Task requirements
Give the entries again, exactly as written.
-------- Data extract --------
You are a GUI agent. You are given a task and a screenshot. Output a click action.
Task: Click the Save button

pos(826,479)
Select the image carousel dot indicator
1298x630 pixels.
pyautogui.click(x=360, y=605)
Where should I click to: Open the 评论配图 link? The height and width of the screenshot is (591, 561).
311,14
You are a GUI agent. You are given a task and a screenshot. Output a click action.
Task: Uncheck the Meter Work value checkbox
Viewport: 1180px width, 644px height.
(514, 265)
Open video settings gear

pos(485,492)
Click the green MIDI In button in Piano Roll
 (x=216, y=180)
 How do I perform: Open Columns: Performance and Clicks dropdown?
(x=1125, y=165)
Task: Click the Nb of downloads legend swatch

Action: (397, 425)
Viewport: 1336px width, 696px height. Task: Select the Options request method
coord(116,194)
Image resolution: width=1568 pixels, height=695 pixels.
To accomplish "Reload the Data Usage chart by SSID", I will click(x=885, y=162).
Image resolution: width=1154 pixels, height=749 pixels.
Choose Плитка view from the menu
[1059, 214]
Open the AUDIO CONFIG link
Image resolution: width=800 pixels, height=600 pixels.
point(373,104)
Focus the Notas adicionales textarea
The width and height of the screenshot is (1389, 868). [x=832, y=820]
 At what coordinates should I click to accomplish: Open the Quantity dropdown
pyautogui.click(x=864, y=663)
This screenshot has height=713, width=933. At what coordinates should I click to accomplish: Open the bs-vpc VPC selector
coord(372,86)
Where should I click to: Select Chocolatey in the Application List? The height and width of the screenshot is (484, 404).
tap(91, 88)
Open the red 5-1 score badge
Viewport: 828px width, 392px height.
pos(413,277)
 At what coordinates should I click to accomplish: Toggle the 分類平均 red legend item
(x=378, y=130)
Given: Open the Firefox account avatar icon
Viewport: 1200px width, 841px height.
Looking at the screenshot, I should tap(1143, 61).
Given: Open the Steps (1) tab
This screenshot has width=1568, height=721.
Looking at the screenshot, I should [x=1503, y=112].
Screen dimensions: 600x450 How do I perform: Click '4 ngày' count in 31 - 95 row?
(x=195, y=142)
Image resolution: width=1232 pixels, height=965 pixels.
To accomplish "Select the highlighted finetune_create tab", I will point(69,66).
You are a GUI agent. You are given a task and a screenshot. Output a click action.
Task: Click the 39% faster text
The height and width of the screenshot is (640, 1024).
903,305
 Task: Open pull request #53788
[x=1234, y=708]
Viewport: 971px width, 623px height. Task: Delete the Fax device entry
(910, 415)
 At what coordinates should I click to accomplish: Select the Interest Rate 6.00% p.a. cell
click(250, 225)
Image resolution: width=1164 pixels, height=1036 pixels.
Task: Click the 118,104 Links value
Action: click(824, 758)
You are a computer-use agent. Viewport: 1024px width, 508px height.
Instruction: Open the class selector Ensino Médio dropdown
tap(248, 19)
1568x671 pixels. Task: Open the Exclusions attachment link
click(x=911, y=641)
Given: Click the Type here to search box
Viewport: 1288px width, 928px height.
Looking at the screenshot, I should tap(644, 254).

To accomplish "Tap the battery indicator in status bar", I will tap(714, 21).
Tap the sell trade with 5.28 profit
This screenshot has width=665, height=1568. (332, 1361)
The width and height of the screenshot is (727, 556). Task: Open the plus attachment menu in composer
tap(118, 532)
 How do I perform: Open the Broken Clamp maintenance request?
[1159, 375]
--------
Output
You are a GUI agent. You are given a task and a screenshot. Output a click action.
Task: Click the Save button

pos(826,479)
Select the image carousel dot indicator
1298x630 pixels.
pyautogui.click(x=360, y=605)
Where should I click to: Open the 评论配图 link? The height and width of the screenshot is (591, 561).
311,14
You are a GUI agent. You are given a task and a screenshot. Output a click action.
Task: Uncheck the Meter Work value checkbox
Viewport: 1180px width, 644px height.
(514, 265)
Open video settings gear

pos(485,492)
Click the green MIDI In button in Piano Roll
 (x=216, y=180)
 How do I perform: Open Columns: Performance and Clicks dropdown?
(x=1125, y=165)
Task: Click the Nb of downloads legend swatch

Action: (397, 425)
Viewport: 1336px width, 696px height. Task: Select the Options request method
coord(116,194)
Image resolution: width=1568 pixels, height=695 pixels.
To accomplish "Reload the Data Usage chart by SSID", I will click(x=885, y=162).
Image resolution: width=1154 pixels, height=749 pixels.
Choose Плитка view from the menu
[1059, 214]
Open the AUDIO CONFIG link
Image resolution: width=800 pixels, height=600 pixels.
point(373,104)
Focus the Notas adicionales textarea
The width and height of the screenshot is (1389, 868). [x=832, y=820]
 At what coordinates should I click to accomplish: Open the Quantity dropdown
pyautogui.click(x=864, y=663)
This screenshot has height=713, width=933. At what coordinates should I click to accomplish: Open the bs-vpc VPC selector
coord(372,86)
Where should I click to: Select Chocolatey in the Application List? The height and width of the screenshot is (484, 404).
tap(91, 88)
Open the red 5-1 score badge
Viewport: 828px width, 392px height.
pos(413,277)
 At what coordinates should I click to accomplish: Toggle the 分類平均 red legend item
(x=378, y=130)
Given: Open the Firefox account avatar icon
Viewport: 1200px width, 841px height.
Looking at the screenshot, I should tap(1143, 61).
Given: Open the Steps (1) tab
This screenshot has width=1568, height=721.
Looking at the screenshot, I should [x=1503, y=112].
Screen dimensions: 600x450 How do I perform: Click '4 ngày' count in 31 - 95 row?
(x=195, y=142)
Image resolution: width=1232 pixels, height=965 pixels.
To accomplish "Select the highlighted finetune_create tab", I will point(69,66).
You are a GUI agent. You are given a task and a screenshot. Output a click action.
Task: Click the 39% faster text
The height and width of the screenshot is (640, 1024).
903,305
 Task: Open pull request #53788
[x=1234, y=708]
Viewport: 971px width, 623px height. Task: Delete the Fax device entry
(910, 415)
 At what coordinates should I click to accomplish: Select the Interest Rate 6.00% p.a. cell
click(250, 225)
Image resolution: width=1164 pixels, height=1036 pixels.
Task: Click the 118,104 Links value
Action: click(824, 758)
You are a computer-use agent. Viewport: 1024px width, 508px height.
Instruction: Open the class selector Ensino Médio dropdown
tap(248, 19)
1568x671 pixels. Task: Open the Exclusions attachment link
click(x=911, y=641)
Given: Click the Type here to search box
Viewport: 1288px width, 928px height.
Looking at the screenshot, I should tap(644, 254).

To accomplish "Tap the battery indicator in status bar", I will tap(714, 21).
Tap the sell trade with 5.28 profit
This screenshot has width=665, height=1568. (332, 1361)
The width and height of the screenshot is (727, 556). Task: Open the plus attachment menu in composer
tap(118, 532)
 How do I perform: Open the Broken Clamp maintenance request?
[1159, 375]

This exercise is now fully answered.